What is expected:
No pictures go into the output, which should consist only of the lines from the first line of the data through the line with "Viewport: 719px width, 703px height.", copied exactly.

Stored records
= Beginning of Section =

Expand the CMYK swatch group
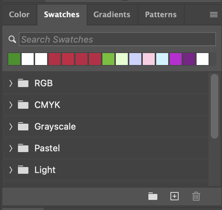This screenshot has height=210, width=222. coord(11,105)
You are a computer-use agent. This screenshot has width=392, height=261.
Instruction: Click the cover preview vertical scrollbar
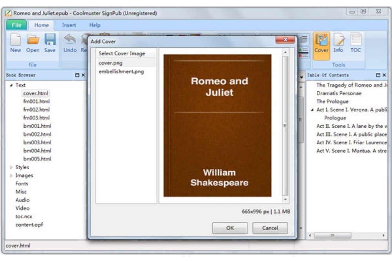(x=285, y=125)
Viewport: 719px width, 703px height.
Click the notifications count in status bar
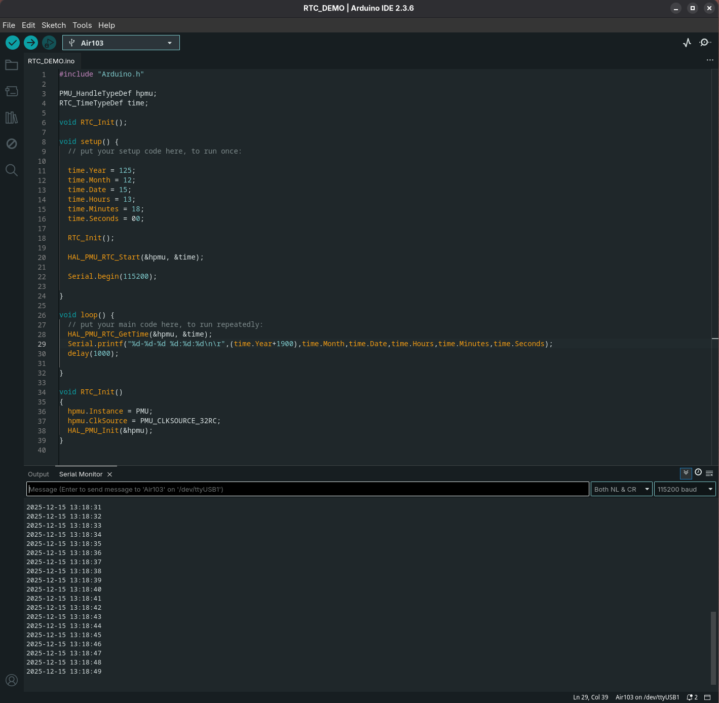coord(692,697)
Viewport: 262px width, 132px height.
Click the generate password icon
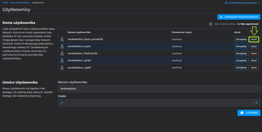click(x=62, y=103)
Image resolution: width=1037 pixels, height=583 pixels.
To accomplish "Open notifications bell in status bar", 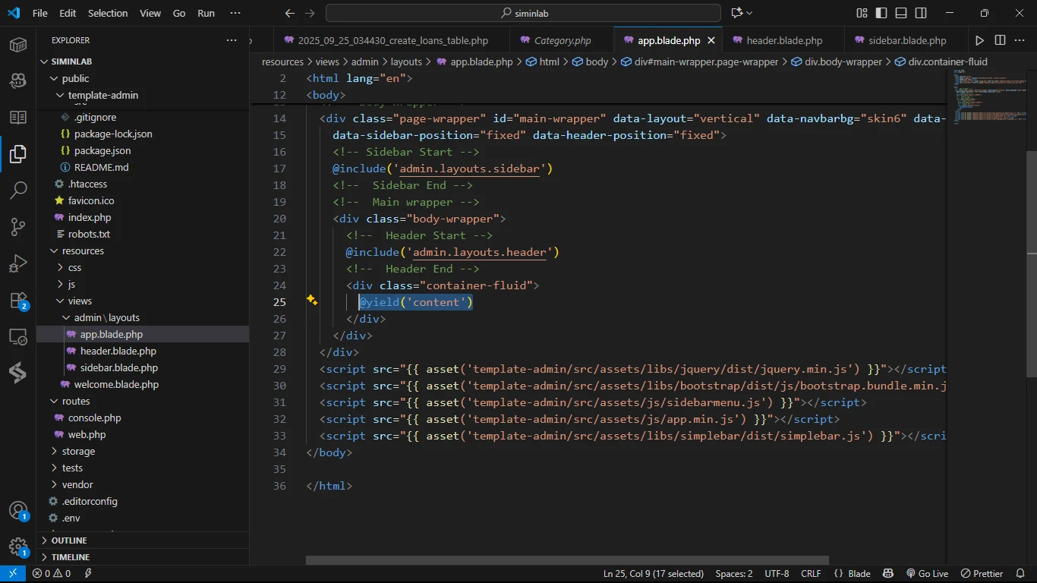I will [1021, 574].
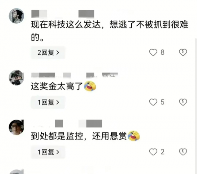197x174 pixels.
Task: Select the comment text 到处都是监控
Action: click(57, 136)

= End of Section =

Final answer:
Expand the CMYK swatch group
This screenshot has height=210, width=222. coord(11,105)
You are a computer-use agent. This screenshot has width=392, height=261.
Instruction: Click the cover preview vertical scrollbar
(x=285, y=125)
Viewport: 719px width, 703px height.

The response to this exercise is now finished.